### Records
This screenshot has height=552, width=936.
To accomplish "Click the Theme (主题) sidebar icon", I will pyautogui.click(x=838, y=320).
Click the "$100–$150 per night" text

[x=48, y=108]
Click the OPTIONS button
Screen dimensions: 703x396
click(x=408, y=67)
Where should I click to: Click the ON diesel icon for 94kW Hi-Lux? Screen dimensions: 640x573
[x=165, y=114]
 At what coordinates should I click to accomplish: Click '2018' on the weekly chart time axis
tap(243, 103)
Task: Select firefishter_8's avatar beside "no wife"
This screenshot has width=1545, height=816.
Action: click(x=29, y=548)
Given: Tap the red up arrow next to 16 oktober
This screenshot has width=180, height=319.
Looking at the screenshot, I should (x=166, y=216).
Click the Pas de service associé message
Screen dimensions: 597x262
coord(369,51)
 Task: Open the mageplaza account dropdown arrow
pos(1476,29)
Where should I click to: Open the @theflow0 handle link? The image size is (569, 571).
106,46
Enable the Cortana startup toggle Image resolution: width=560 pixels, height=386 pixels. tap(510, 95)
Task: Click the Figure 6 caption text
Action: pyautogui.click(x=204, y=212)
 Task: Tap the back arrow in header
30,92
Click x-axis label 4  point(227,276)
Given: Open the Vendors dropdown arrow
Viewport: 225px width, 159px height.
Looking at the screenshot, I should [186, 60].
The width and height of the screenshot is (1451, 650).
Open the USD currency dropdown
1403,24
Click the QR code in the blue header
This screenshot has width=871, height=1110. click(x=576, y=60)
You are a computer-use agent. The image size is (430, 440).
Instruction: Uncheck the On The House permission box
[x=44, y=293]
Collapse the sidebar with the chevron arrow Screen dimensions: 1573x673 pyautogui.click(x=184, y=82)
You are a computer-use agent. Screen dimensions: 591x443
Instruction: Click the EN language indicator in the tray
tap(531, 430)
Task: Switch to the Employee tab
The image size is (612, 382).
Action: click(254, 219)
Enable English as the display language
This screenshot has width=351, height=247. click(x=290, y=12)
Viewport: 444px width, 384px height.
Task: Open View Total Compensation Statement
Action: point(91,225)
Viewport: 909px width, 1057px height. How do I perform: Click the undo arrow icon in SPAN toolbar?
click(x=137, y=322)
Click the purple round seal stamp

### Exercise instructions
May I have all of the records repeated exactly?

### Response to the exercise
This screenshot has height=552, width=936.
To accomplish "Click the Theme (主题) sidebar icon", I will pyautogui.click(x=838, y=320).
Click the "$100–$150 per night" text

[x=48, y=108]
Click the OPTIONS button
Screen dimensions: 703x396
click(x=408, y=67)
Where should I click to: Click the ON diesel icon for 94kW Hi-Lux? Screen dimensions: 640x573
[x=165, y=114]
 At what coordinates should I click to accomplish: Click '2018' on the weekly chart time axis
tap(243, 103)
Task: Select firefishter_8's avatar beside "no wife"
This screenshot has width=1545, height=816.
Action: click(x=29, y=548)
Given: Tap the red up arrow next to 16 oktober
This screenshot has width=180, height=319.
Looking at the screenshot, I should (x=166, y=216).
Click the Pas de service associé message
Screen dimensions: 597x262
coord(369,51)
 Task: Open the mageplaza account dropdown arrow
pos(1476,29)
Where should I click to: Open the @theflow0 handle link? The image size is (569, 571).
106,46
Enable the Cortana startup toggle Image resolution: width=560 pixels, height=386 pixels. tap(510, 95)
Task: Click the Figure 6 caption text
Action: pyautogui.click(x=204, y=212)
 Task: Tap the back arrow in header
30,92
Click x-axis label 4  point(227,276)
Given: Open the Vendors dropdown arrow
Viewport: 225px width, 159px height.
Looking at the screenshot, I should [186, 60].
The width and height of the screenshot is (1451, 650).
Open the USD currency dropdown
1403,24
Click the QR code in the blue header
This screenshot has width=871, height=1110. click(x=576, y=60)
You are a computer-use agent. The image size is (430, 440).
Instruction: Uncheck the On The House permission box
[x=44, y=293]
Collapse the sidebar with the chevron arrow Screen dimensions: 1573x673 pyautogui.click(x=184, y=82)
You are a computer-use agent. Screen dimensions: 591x443
Instruction: Click the EN language indicator in the tray
tap(531, 430)
Task: Switch to the Employee tab
The image size is (612, 382).
Action: click(254, 219)
Enable English as the display language
This screenshot has width=351, height=247. click(x=290, y=12)
Viewport: 444px width, 384px height.
Task: Open View Total Compensation Statement
Action: point(91,225)
Viewport: 909px width, 1057px height. How do I perform: Click the undo arrow icon in SPAN toolbar?
click(x=137, y=322)
Click the purple round seal stamp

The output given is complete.